これらの接種基準は、接種を受ける小児の状況により、主治医の判断で変更可能です。.
る。

 ここで複合型熱性けいれんとは、以下の項目のうち、1項目でも該当する者をいいいます。

 ・熱性けいれん発症前の明らかな神経学的異常もしくは発達遅滞

 ・生後6ヵ月未満および5歳以降の発症

 ・非定型発作 (i)部分発作
         (ii)発作の持続が15分以上
        (iii)24時間以内の発作の反復
(2)予防接種の基本的な事項

 現行の予防接種はすべて行って差し支えない。
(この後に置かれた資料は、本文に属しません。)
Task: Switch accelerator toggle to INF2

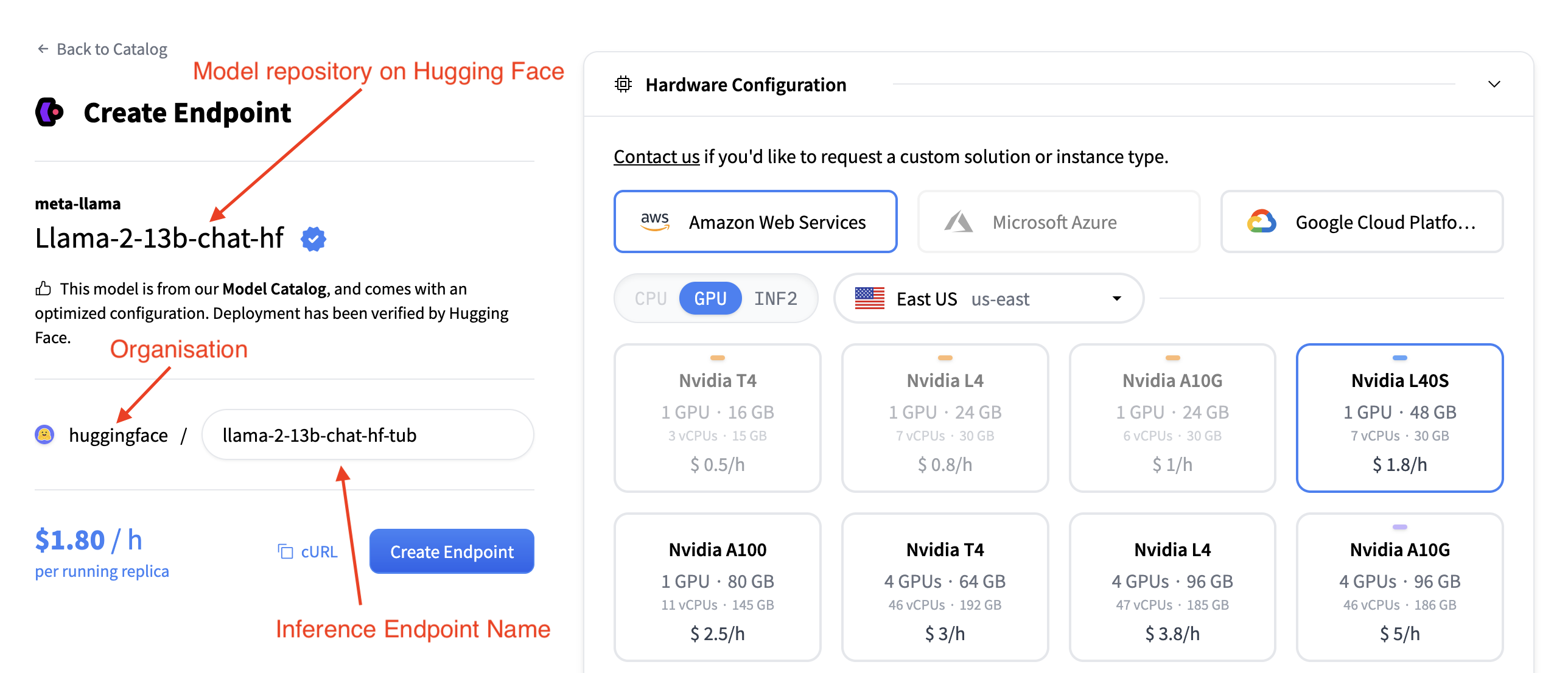Action: click(775, 298)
ただし、接種する場合には次の事を行う必要
があります。

 ・両親、保護者に対し、個々の予防接種の必要性、副作用、有用性などについて十分な説明
  と同意に加え、発熱、けいれん及びけいれん予防の対策を指導する。

 ・主治医、または小児神経医もしくは予防接種担当医が個別に接種します。

 ・発熱、けいれん及びけいれん予防に対する対策

  発熱の予測される予防接種(特に麻疹)では発熱を認めたらジアゼパム坐薬、経口剤のい
  ずれかを予防的に投与します。万一けいれんがおこってしまった場合、主治医などに相談しましょう。